I’ve just returned from holiday in France where, like most summers, the country has been convulsed by national strike action, this time over Nicolas Sarkozy’s plan to raise the legal retirement age from 60 to 62. Back at home, as the TUC conference gets underway in Manchester, talk of a “winter of discontent” is growing as unions discuss the possibility of coordinated strikes and civil disobedience to resist the coalition’s spending cuts.
Brendan Barber, the TUC general secretary (interviewed by my colleague Jon Bernstein in the current issue), sounded a more moderate tone on the Today programme this morning, noting that he had not called for “counterproductive” civil disobedience and emphasising the need to come up with a practical alternative to the coalition’s slash-and-burn economics.

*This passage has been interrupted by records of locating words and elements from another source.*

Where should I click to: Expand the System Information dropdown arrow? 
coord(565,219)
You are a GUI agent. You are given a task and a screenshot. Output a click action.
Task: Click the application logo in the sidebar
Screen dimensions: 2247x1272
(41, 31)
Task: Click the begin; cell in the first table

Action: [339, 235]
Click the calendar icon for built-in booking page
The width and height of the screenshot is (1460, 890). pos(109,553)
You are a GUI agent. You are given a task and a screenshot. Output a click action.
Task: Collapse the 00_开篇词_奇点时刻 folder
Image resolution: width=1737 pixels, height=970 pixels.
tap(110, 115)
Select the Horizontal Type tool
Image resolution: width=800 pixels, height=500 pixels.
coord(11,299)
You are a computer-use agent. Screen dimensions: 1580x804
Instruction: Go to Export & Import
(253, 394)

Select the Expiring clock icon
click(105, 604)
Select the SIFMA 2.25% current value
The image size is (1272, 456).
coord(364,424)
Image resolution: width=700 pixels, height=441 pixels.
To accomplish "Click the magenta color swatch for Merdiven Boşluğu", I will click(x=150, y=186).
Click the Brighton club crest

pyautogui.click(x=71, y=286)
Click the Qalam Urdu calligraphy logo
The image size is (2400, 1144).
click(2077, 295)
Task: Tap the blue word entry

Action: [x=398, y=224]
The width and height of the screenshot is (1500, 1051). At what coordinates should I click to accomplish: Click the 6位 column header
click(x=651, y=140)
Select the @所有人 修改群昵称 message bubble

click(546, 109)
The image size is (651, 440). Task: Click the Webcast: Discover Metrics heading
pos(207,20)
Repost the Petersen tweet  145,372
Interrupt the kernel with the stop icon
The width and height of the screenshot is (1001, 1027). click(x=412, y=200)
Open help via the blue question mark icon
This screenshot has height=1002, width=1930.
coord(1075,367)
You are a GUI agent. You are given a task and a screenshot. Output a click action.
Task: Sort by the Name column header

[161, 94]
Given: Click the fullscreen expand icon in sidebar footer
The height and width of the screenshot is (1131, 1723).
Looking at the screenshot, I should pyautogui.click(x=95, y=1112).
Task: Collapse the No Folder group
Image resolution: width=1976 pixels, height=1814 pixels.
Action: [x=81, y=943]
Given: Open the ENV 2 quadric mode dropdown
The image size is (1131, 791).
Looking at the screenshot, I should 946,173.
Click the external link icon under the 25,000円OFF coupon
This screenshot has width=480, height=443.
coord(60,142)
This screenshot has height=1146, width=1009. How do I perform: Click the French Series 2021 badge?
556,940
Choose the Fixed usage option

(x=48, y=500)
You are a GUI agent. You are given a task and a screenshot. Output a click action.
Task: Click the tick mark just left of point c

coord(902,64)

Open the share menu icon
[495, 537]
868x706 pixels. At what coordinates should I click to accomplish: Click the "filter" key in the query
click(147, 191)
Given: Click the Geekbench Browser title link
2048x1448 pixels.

Meanwhile, figures from the right of the union movement, such as Unite’s putative general secretary, Les Bayliss, are warning that strike action will deprive the public of vital services at a time when they need them most. He said: “Strikes will also change the victims – our members – into the villains of the piece. The story will get changed from government savagery to union militancy.” But I’d be surprised if his more militant comrades are dissuaded.
There’s a big dilemma for the next Labour leader in all of this: should the party support strike action to protect jobs and prevent cuts? With all the candidates frequently expressing their pride at receiving union backing in the leadership contest, it’s unthinkable that they won’t be challenged to take a position. Harriet Harman has set the bar high, noting that the party is in a “militant” mood (a word surely blacklisted during the New Labour years) and, admirably, mounting a defence of the right to the strike.
The balancing act for the next leader, one suspects, will be staying on the right side of public opinion. But if as one Liberal Democrat cabinet minister predicts, the coming cuts reduce Tory support to just 25 per cent (he expects Lib Dem support to hit 5 per cent), that shouldn’t be a problem.